§ TASK OBJECTIVE: How many lines in the material contain the string "computer"? Only the number is wanted.

§ GIVEN RECORDS:

◆ ◆ ◆ ◆ ◆ ◆ ◆

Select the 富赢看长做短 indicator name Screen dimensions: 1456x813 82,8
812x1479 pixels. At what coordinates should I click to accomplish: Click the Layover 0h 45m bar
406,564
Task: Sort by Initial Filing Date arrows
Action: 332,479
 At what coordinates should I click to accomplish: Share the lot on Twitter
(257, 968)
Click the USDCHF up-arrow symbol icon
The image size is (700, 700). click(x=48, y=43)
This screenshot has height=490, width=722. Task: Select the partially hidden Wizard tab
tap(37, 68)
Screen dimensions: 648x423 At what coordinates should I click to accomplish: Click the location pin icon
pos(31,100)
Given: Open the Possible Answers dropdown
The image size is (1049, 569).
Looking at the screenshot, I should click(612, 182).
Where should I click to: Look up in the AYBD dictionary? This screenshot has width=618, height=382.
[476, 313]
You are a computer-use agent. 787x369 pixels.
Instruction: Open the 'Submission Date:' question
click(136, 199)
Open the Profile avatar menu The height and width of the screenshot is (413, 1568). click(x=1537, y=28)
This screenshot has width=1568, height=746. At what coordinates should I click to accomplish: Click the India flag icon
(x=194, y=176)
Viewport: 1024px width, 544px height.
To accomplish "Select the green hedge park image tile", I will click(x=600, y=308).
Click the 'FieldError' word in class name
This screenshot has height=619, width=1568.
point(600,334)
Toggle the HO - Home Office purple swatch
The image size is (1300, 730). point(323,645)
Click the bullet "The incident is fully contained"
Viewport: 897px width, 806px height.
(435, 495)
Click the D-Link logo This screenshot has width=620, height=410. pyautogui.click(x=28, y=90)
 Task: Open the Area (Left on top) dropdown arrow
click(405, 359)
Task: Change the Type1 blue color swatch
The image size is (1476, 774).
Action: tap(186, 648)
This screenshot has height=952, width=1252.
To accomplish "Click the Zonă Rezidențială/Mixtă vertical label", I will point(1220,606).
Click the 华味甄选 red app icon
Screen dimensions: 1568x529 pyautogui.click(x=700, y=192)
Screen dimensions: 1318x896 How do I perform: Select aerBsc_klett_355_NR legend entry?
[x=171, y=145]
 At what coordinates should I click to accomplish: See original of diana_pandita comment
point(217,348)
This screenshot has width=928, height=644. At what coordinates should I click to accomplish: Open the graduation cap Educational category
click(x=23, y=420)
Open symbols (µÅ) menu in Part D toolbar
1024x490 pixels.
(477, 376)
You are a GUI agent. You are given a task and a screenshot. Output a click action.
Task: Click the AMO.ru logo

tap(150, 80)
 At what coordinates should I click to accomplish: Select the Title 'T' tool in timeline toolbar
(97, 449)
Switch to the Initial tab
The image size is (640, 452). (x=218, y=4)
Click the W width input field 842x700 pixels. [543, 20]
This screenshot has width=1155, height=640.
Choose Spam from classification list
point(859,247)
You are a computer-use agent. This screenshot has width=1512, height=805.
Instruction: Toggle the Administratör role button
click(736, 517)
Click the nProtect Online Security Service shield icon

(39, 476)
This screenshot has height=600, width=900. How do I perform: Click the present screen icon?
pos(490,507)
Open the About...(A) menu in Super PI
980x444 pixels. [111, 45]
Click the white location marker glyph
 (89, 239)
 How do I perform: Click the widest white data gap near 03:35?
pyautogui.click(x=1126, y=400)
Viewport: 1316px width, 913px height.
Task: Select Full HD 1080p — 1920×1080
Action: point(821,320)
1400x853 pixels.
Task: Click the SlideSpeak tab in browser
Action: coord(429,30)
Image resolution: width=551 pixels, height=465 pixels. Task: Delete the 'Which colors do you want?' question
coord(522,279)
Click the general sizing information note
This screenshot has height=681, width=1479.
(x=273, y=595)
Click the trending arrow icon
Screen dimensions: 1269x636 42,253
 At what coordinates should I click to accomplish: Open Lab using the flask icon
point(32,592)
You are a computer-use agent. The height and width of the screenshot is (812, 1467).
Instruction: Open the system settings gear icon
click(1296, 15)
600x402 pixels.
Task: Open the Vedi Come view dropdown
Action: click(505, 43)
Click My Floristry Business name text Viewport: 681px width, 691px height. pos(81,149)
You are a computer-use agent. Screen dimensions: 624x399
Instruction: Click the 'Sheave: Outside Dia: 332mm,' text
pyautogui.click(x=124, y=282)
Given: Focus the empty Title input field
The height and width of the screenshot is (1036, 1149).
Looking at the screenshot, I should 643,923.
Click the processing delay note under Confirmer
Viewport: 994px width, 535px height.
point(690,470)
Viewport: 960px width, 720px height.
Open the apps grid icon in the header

◆ ◆ ◆ ◆ ◆ ◆ ◆

§ ANSWER SPACE: 4